• _Task statement_: Wherever an image appears in the entries, drop it and reproduce everything else exactly.
══ Extracted entries ══
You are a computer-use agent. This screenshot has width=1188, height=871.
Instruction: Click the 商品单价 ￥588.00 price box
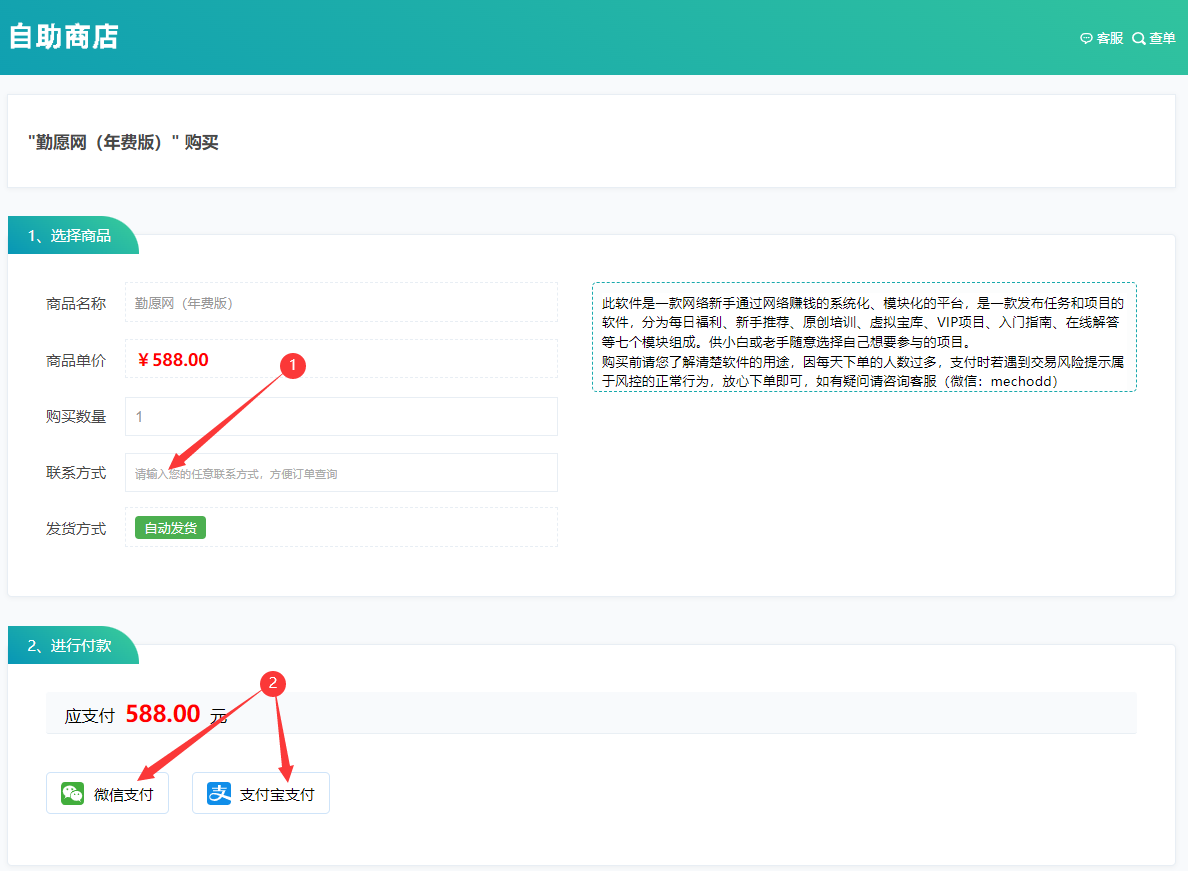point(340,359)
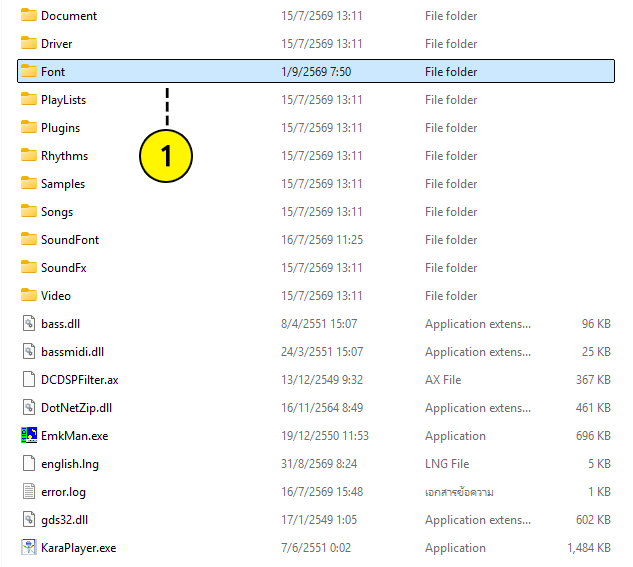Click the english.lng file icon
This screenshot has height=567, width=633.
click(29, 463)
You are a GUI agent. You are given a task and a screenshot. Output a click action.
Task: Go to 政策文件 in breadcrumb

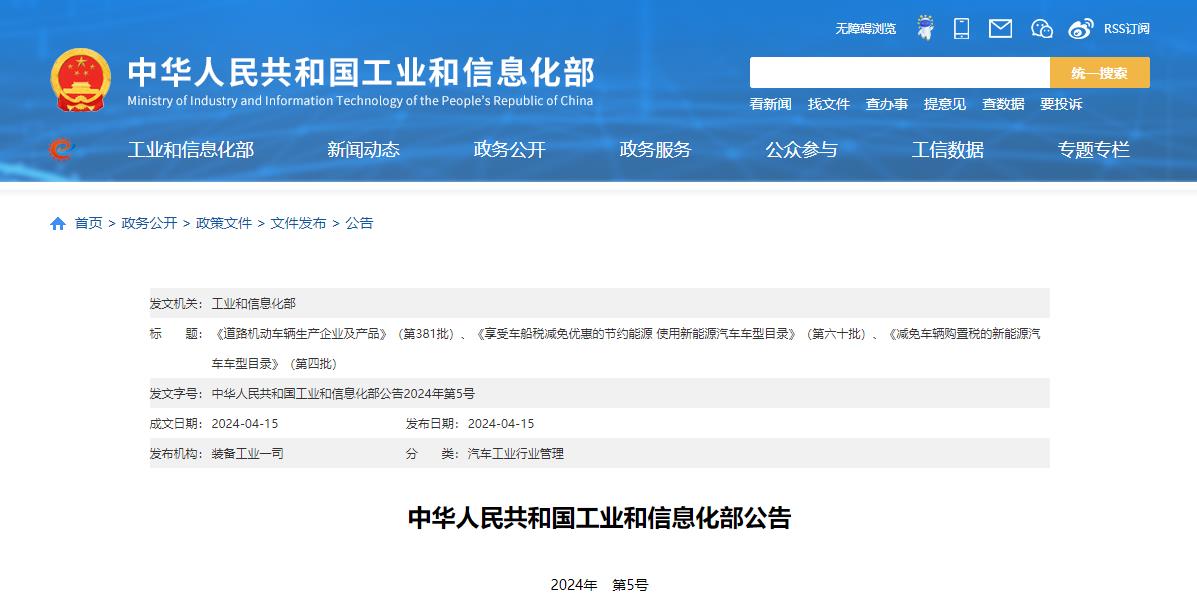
═══
• _Reply_:
You are a computer-use agent. This screenshot has width=1188, height=871.
Instruction: Click the 商品单价 ￥588.00 price box
point(340,359)
Click the english.lng file icon
This screenshot has height=567, width=633.
click(29, 463)
You are a GUI agent. You are given a task and a screenshot. Output a click action.
Task: Go to 政策文件 in breadcrumb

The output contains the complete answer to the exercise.